L’inflation annuelle de la consommation au Ghana a reculé de manière inattendue pour s’établir à 4,6 pour cent en juillet 2026, contre 5,3 pour cent en juin, selon les données officielles publiées ce jeudi par le Service statistique national.
Ce ralentissement des prix à la consommation représente la première baisse mensuelle enregistrée depuis le mois de mars dernier. L’inflation s’était établie à 12,1 pour cent un an plus tôt en juillet 2025, marquant ainsi une amélioration notable de la stabilité des prix dans le pays producteur d’or, de pétrole et de cacao, qui sort de sa crise économique la plus grave depuis des décennies.
Le recul des denrées alimentaires tire l’inflation vers le bas à Accra
L’inflation globale a surpris les observateurs en affichant un recul plus fort que prévu. Le statisticien de l’État, Alhassan Iddrisu, l’a confirmé devant la presse à Accra, précisant que la médiane des prévisions de trois économistes interrogés par Bloomberg s’attendait plutôt à un taux de 5,8 pour cent. En glissement mensuel, les prix ont progressé de seulement 0,1 pour cent, après une hausse de 0,2 pour cent le mois précédent.
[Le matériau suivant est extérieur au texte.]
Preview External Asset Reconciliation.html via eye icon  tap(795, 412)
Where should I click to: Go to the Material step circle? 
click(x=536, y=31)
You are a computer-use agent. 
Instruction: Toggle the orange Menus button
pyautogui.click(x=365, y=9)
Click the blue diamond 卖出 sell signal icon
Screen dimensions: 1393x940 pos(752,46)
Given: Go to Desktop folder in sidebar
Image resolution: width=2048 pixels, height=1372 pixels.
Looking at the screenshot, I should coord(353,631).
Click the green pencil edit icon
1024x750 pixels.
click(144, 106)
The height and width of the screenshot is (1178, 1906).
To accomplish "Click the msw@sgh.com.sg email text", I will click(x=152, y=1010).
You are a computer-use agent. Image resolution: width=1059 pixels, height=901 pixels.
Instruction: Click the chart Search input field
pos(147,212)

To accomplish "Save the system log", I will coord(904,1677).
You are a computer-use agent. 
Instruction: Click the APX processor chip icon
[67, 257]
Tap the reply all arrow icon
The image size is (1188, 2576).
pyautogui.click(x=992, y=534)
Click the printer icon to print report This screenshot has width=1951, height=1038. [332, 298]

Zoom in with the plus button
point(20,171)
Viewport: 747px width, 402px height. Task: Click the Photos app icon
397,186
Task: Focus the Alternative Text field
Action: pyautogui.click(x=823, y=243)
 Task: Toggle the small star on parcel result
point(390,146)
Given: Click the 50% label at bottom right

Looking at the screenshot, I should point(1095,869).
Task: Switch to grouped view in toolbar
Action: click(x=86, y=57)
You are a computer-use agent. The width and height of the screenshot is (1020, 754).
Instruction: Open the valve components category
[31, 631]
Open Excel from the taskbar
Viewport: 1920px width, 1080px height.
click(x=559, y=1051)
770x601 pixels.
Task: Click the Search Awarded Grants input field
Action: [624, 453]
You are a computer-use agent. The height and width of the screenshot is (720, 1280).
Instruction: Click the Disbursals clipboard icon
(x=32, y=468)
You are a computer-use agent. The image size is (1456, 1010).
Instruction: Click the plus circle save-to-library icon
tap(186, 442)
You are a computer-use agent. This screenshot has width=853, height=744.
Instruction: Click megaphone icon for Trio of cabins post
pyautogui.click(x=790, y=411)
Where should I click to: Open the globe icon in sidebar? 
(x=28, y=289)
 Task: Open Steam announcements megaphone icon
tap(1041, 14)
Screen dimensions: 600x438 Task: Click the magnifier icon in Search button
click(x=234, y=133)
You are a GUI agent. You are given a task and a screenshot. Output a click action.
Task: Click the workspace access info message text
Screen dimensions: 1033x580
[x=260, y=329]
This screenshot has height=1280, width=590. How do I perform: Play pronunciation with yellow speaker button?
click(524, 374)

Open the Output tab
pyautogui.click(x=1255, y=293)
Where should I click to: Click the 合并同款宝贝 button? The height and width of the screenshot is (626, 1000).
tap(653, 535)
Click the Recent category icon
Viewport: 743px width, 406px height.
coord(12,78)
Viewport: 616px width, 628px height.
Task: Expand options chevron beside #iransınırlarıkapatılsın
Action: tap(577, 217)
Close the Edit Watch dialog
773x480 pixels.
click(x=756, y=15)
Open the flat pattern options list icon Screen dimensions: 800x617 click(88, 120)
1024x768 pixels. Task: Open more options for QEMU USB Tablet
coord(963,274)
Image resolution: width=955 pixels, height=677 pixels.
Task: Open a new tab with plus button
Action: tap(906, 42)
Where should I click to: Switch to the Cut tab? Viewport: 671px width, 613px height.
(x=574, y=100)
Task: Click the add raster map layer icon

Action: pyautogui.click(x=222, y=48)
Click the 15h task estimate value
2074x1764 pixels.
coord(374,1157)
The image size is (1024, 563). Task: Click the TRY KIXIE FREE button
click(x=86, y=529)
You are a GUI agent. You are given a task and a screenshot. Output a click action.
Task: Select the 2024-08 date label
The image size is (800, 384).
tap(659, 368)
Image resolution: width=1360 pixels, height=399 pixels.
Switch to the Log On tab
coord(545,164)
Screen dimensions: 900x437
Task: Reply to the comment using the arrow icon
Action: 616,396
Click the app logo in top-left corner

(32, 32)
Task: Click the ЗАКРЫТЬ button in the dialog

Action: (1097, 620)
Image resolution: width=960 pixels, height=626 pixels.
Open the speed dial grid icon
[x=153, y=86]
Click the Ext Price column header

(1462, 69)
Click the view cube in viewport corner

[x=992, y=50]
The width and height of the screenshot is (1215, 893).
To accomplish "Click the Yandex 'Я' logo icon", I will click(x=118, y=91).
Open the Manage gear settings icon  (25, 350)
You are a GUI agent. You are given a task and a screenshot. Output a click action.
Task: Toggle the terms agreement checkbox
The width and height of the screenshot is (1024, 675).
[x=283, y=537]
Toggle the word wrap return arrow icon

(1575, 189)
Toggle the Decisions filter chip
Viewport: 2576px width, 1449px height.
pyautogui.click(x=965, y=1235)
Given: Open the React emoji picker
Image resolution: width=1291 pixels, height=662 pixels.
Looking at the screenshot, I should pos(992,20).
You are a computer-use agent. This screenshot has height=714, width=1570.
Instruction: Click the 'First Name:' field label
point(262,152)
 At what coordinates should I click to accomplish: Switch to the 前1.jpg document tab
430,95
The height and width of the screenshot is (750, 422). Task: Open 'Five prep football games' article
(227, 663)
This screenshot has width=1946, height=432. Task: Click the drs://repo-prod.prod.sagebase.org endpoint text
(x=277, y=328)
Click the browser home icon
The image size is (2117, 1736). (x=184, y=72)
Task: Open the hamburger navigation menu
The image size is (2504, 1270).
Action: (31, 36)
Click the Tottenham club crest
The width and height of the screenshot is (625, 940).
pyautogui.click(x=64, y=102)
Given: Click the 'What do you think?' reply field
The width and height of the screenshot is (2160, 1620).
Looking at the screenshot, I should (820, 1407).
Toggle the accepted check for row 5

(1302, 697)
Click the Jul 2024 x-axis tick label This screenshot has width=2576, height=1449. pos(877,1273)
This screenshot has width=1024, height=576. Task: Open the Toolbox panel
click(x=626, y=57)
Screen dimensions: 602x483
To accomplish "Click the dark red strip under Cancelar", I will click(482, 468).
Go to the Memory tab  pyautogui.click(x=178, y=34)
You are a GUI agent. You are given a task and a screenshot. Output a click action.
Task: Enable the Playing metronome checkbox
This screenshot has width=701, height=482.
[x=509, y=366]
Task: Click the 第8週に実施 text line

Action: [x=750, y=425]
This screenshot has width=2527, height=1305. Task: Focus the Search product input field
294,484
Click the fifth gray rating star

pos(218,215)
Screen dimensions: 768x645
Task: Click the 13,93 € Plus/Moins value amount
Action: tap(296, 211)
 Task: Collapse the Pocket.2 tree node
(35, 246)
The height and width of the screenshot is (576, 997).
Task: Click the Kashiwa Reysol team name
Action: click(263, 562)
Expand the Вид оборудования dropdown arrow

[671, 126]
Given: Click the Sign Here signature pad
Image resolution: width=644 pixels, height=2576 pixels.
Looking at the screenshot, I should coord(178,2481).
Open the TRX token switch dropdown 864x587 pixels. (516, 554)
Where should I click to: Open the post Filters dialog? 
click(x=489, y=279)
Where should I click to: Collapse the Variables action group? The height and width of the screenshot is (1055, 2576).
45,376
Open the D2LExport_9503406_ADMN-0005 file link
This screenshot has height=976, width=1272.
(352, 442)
Le principal moteur de ce recul reste la décélération de l’inflation alimentaire. En rythme annuel, la hausse des prix des produits alimentaires est tombée à 3,1 pour cent en juillet, contre 3,9 pour cent en juin. Plus explicite encore, l’inflation alimentaire mensuelle s’est affichée à -0,1 pour cent, ce qui traduit une baisse effective des tarifs moyens sur un mois.
Le Service statistique national a salué cette évolution en déclarant que food relief is real
pour les ménages, dont le panier d’achat subit une pression nettement amoindrie. Parmi les produits enregistrant les baisses les plus spectaculaires sur un an figurent le kontomire (feuilles de cocoyam), dont le prix moyen a chuté de 41,2 pour cent, suivi des aubergines locales (34,5 pour cent) et du maïs (32,9 pour cent).
Le contraste persistant entre produits locaux et non-alimentaires
Malgré la détente générale, les disparités restent fortes entre les différents postes de dépense. Le Service statistique national a souligné que les services constituent désormais the last hurdle
dans la maîtrise des prix. L’inflation dans le secteur des services a ralenti pour atteindre 8,5 pour cent en juillet, contre 9,4 pour cent en juin, mais demeure le niveau le plus élevé de toutes les catégories de l’indice des prix à la consommation.
Les services et biens non-alimentaires continuent de peser lourdement sur l’économie quotidienne. L’inflation non-alimentaire annuelle s’est établie à 6,1 pour cent, représentant près de 67,6 pour cent de l’inflation totale de juillet. Selon les calculs du Service statistique, pour chaque augmentation de un cédi sur les marchés, environ 68 pesewas proviennent de biens et services non-alimentaires tels que le transport, le loyer, l’éducation et la santé.

| Composante de l’inflation | Taux de juillet 2026 | Évolution par rapport à juin |
|---|---|---|
| Inflation globale annuelle | 4,6% | En baisse (depuis 5,3%) |
| Inflation alimentaire annuelle | 3,1% | En baisse (depuis 3,9%) |
| Inflation non-alimentaire annuelle | 6,1% | En baisse (depuis 6,3%) |
| Inflation des services | 8,5% | En baisse (depuis 9,4%) |
De plus, l’inflation des produits fabriqués localement continue de dépasser celle des marchandises importées. Les articles d’origine nationale ont affiché une hausse annuelle de 5,9 pour cent, tandis que les produits importés ont progressé de 2,0 pour cent, soutenus par une plus grande stabilité du taux de change qui a contribué à contenir le coût des biens venus de l’étranger.
Réaction de la Banque du Ghana et perspectives budgétaires à Accra
Face à ces évolutions macroéconomiques, le ministère des Finances a confirmé l’ensemble de ses objectifs budgétaires annuels lors de la révision semestrielle du budget intervenue le mois dernier, estimant que la reprise économique reste solidement ancrée. De son côté, la banque centrale a opté pour la prudence en maintenant son taux directeur inchangé pour la deuxième réunion consécutive en juillet.

L’institution monétaire a rappelé qu’une vigilance constante demeurait indispensable pour garantir que la hausse des prix se maintienne durablement dans sa bande cible de moyen terme fixée entre 6 et 10 pour cent.